Two random news stories last week — Dick Robertson’s retirement as president of Warner Bros. Domestic TV, and the sale of “Tyler Perry’s House of Payne” sitcom to TBS and four Fox TV stations — may end up as being anything but random.
During his three decades as a top syndication exec, Robertson had a big influence on shaping the traditional major-studio model of how to sell programs to cable networks and TV stations.
But Mort Marcus and Ira Bernstein, who run Lionsgate’s Debmar-Mercury, the distributor of “House of Payne,” are convinced that the syndie business as embodied by Robertson is desperate to start breaking the old rules, particularly with sitcoms.
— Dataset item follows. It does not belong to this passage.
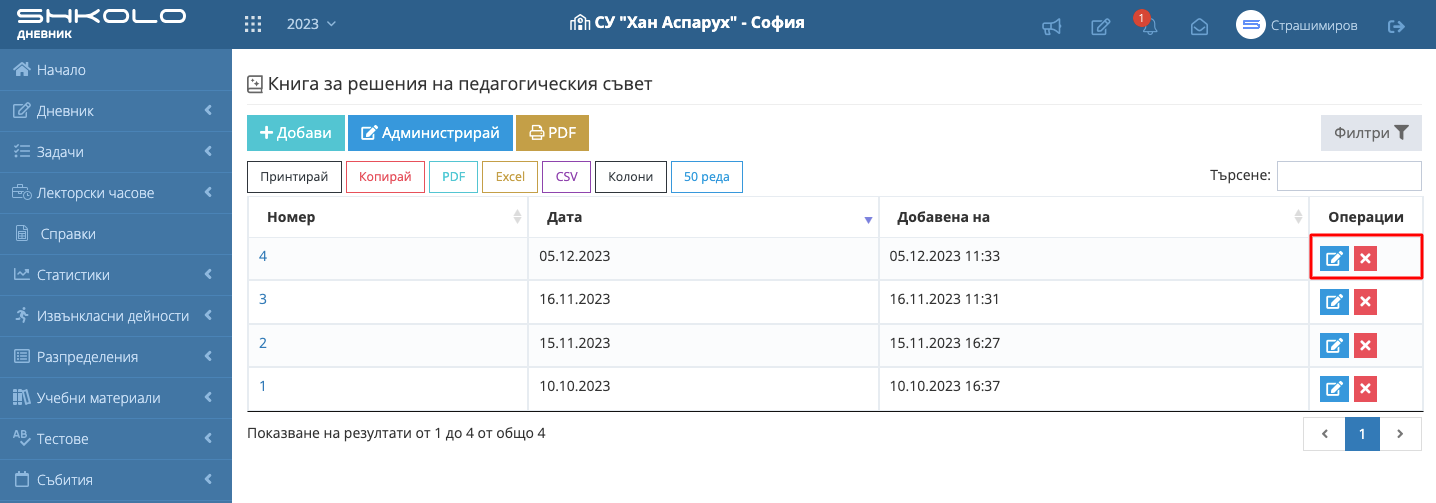This screenshot has height=503, width=1436.
Task: Delete decision record number 3
Action: (x=1365, y=302)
What Perry and Debmar-Mercury have come up with is a phenom that’s unique in the history of television: They’ll deliver, first to TBS and then to TV stations throughout the country, a 100-episode sitcom right out of the box. From day one, the buyers will be able to schedule the comedy five or 10 times a week.
And in a further departure, Perry actually wrote, produced and directed 10 episodes of the show for an unprecedented 10-market test earlier this summer. The test got an A on the Nielsen report card for all 10 markets, and the show was off and running.
The series follows the members of a multigenerational family who live under one roof: Parents, their divorced son and his two children, with other characters that include his ex-wife, his girlfriend and the nosy next-door neighbor.
In an era when top-rung sitcoms are as scarce as bar mitzvah invitations to Mel Gibson, Debmar-Mercury is expecting to clear at least 90% of the country when “Payne” becomes available to the syndication marketplace in fall 2008.
In the past, the sitcoms ordered by cable or syndication came in short bursts of 13 episodes or, at most, 22 episodes, suitable for play once a week. The hope, which rarely materialized, was that the comedy would draw an audience and get renewed every year until it reached the magic 100-episode quota.
The failure of that hope is the reason why cable networks and TV stations have had to fall back on the time-honored syndie blueprint: buying reruns of hit broadcast comedies, led by “Seinfeld,” “Everybody Loves Raymond,” “The Simpsons” and “Friends.”
But, except for “Simpsons” (which may go on forever), these reruns are getting a bit stale, and the orthodox way of doing business doesn’t appear to be yielding a bumper crop of replacement shows.
So the timing of “Payne” is exquisite, and the marketplace is responding.
TBS was so impressed with the ratings of the 10-market test of “Payne” earlier this summer that it agreed to pony up a six-year license fee of $45 million or so for the delivery of at least 75 episodes by next summer. (The final 25 half-hours will be available in 2008.)
For TBS, the 10-station test showed that “Payne,” unlike ethnic sitcoms such as “Girlfriends” and “The Parkers,” has potential crossover appeal. Perry says he loves the sitcoms produced by Norman Lear in the ’70s such as “Good Times” and “The Jeffersons,” which drew masses of both white and black viewers.
One lesson Perry has drawn from Lear, he says, is how to meld comedy and drama in a way that seems to appeal to a mass audience.
Fox is also bullish about “Payne”: The four-year license fee from the Fox-owned TV stations in New York, Houston, Dallas and Washington could hit about $15 million. An additional $25 million or so could flow in from other TV stations once Debmar-Mercury starts negotiating with station groups around the country. (It has plenty of time because TBS purchased a 15-month exclusive window.)
While the license fees can be estimated within some predictable range, what won’t be known for a couple of years is how much money Debmar-Mercury will pocket from the three 30-second national spots within each half-hour.
If the combined Nielsens of TBS and the TV stations average a 3 household rating from 2008 to 2012, “Payne” could chalk up as much as $25 million a year in advertising revenues. Added to the license fees from TBS and the stations, Debmar-Mercury could be giving birth to a $200 million baby.
And Perry would harvest about 60% of that $200 million because he plans to bankroll the $500,000-an-episode production cost of “Payne” at his Atlanta studio, taking advantage of Georgia as a non-union state. Of the remaining 40%, Debmar-Mercury gets about 30% as its distribution fee and the barter company hired to sell the advertising time would collect 10% of so.
A big, fat payday is nothing new to Perry, who has rewritten the return-on-investment guidelines with his first two movies: “Diary of a Mad Black Woman” (cost: $5.5 million; domestic gross: $50.4 million) and “Madea’s Family Reunion” (cost: $6 million; domestic gross $63.2 million).
However, TV is a different animal from the movies, and if “Payne” proves to be a dud, advertisers won’t rush to support it.
But Perry would still come out OK: He’d put the 100 episodes out on DVD and make another fortune.